Revelation 19:20-21 states those who receive the mark of the beast or worship his image are slain by Christ at His second coming. How can people without the Holy Spirit escape the destruction? It says elsewhere you can serve only one master, either God or Satan. James A.D. Weldon, Tex.
Notice that the contest of Revelation 19:19-21 is the specific battle by which Christ defeats the beast and the false prophet. "And I saw the beast and the kings of the earth with their armies gathered to make war against him [Christ] who sits upon the horse and against his army. And the beast was captured, and with it the false prophet who in its presence had worked the signs by which he deceived those who had received the mark of the beast and those who worshiped its image. "These two were thrown alive into the lake of fire that burns with sulphur. And the rest were slain by the sword of him who sits upon the horse, the sword that issues from his mouth; and all the birds were gorged with their flesh" (Revised Standard Version). So "the rest" spoken of in verse 21 are not the whole of humanity except the saved. Rather, they are only those in the beast's army gathered to fight Christ. Others of humanity are not slain but survive into the millenium and will then have a chance to become undeceived.
You tell me that Christ died for my sins. How could He die for my sins, as not having yet been born, I had not sinned at that time? J.B. Vancouver, B.C.
We are told in the Bible that Christ was"... slain from the foundation of the world" (Revelation 13:8). That is, it was designed in the plan of God before any man ever sinned that He would die for man's sins. God knew that mankind would sin. Why? Because He created human beings incomplete — weak, you might say — in character. And He allowed them to be subjected to Satan's influence. But no matter whether in the entire span of human existence one human sinned or all, God so loved His mortal creations that He gave theĽ life of His only-begotten Son as payment for their sins (John 3:16-17). The life of the preexistent Creator God (Colossians 1:16), the Logos, when He Himself became a man, was necessarily worth more than the sum total of all the beings He had created (Colossians 1:19-20). Did God know "from the foundation of the world" that you personally would sin, and that Christ would die for you? No. Did He know that you as an individual would even exist? No. (Not unless your existence, as exactly the person you are, with your exact genetic inheritance, appearance, abilities and character, was required in His plan for a special purpose, in which case He would have intervened to bring it about. But there have been few such cases: Jesus Christ Himself, perhaps John the Baptizer, Noah and a small handful of others.) God is omniscient — all-knowing — but there are some things He does not know. How can that be? God doesn't know a lot of things — because they haven't happened yet. He can know exactly what will happen beforehand. But only one way — by forcing it to happen that way. He has the power. That is how He will insure that His plan and basic prophecies are fulfilled (Isaiah 46:11). Otherwise, He can only look at trends and probabilities with His overall knowledge of past performances and capabilities, to forecast general likelihoods in the future. Did Christ know He was dying for you — that is, the exact person you are, bearing your exact name? No. But did He die for you personally, as one of the sinners of the whole human race? Absolutely yes.

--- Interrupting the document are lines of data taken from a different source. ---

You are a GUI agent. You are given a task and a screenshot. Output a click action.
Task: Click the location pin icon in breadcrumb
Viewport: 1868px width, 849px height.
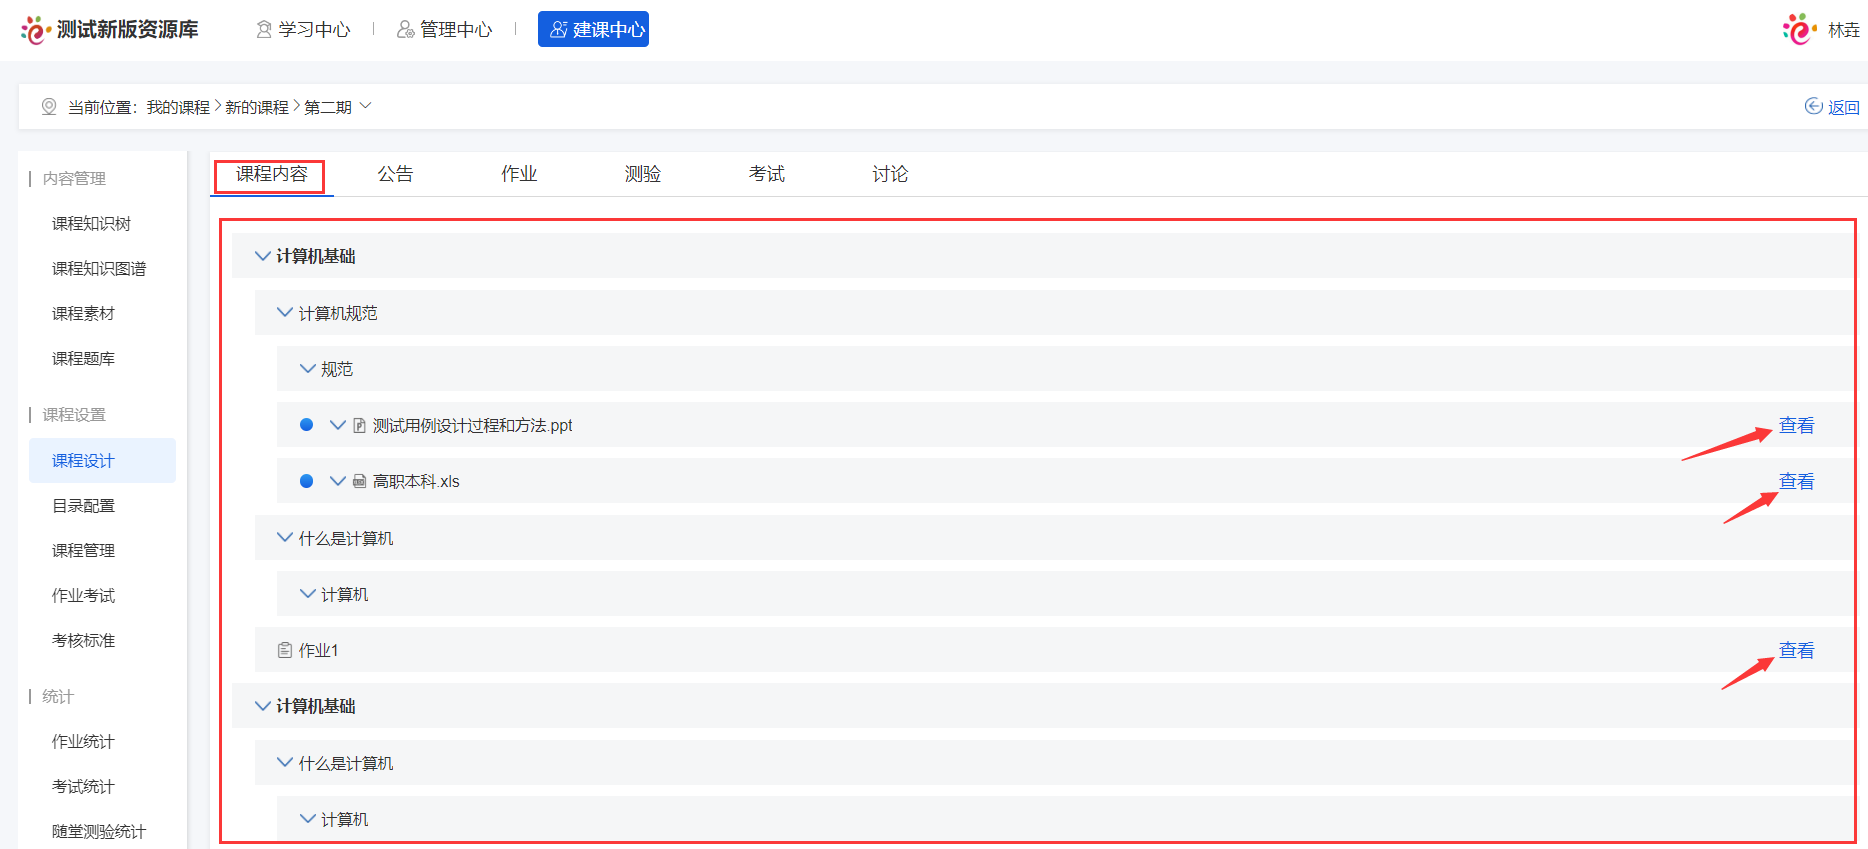tap(49, 107)
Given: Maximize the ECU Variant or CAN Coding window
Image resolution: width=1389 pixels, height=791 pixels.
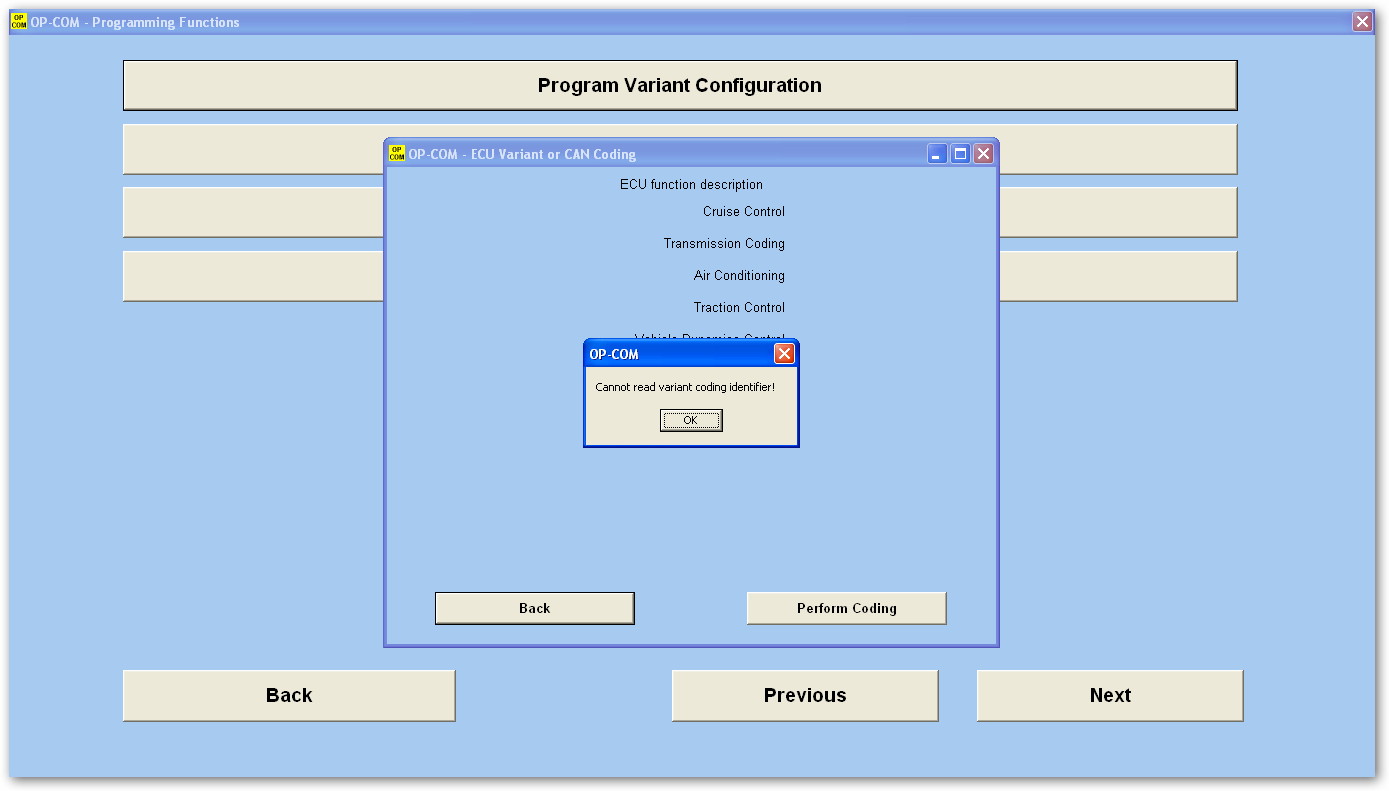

When a person makes a mistake and sins, what must one do to get right with God? K.M. Pasadena, Calif.
All of us from time to time stumble spiritually and transgress God's perfect and immutable laws. That's sin, and it sets off a chain of wide-ranging repercussions. We not only do spiritual damage to ourselves but, depending on circumstances, hurt our fellowman — our co-worker on the job, the wife, our children. However, the primary offense is against God. To be forgiven then, one must first confess and repent before the Creator God who alone is able to forgive. King David, after being brought to awareness of his horrendous sins of adultery and murder, acknowledged his faults before God saying, "Against thee, thee only, have I sinned, and done this evil in thy sight... " (Psalm 51:4). God heard, and forgave. In the book of Psalms David never ceased to extol the magnitude of God's mercy (see Psalm 136). Once God forgives, it is as though that sin is totally forgotten. God will never again dig it up and throw it back in our faces. "I, even I, am he that blotteth out thy transgressions for mine own sake, and will not remember thy sins" (Isaiah 43:25). If only we would forgive and forget like God does. But does God's forgiveness absolve us any responsibility towards those whom we may have hurt or offended? Of course not! Jesus Christ taught, "Therefore if thou bring thy gift to the altar, and there rememberest that thy brother hath ought against thee; Leave there thy gift before the altar, and go thy way; first be reconciled to thy brother, and then come and offer thy gift" (Matthew 5:23-24). God's laws are practical, and God expects that restitution be made whenever possible. The stolen item must be returned or replaced, the hurt feelings ought to be soothed and nurtured, the injury must be tended to and cared for. The Bible shows quite clearly that we must personally do all we can to compensate for the injury, harm or loss we may have caused. The ministry can counsel, explain the law of God more clearly, recommend solutions and clarify our responsibilities toward God and man, but forgiveness comes from God alone.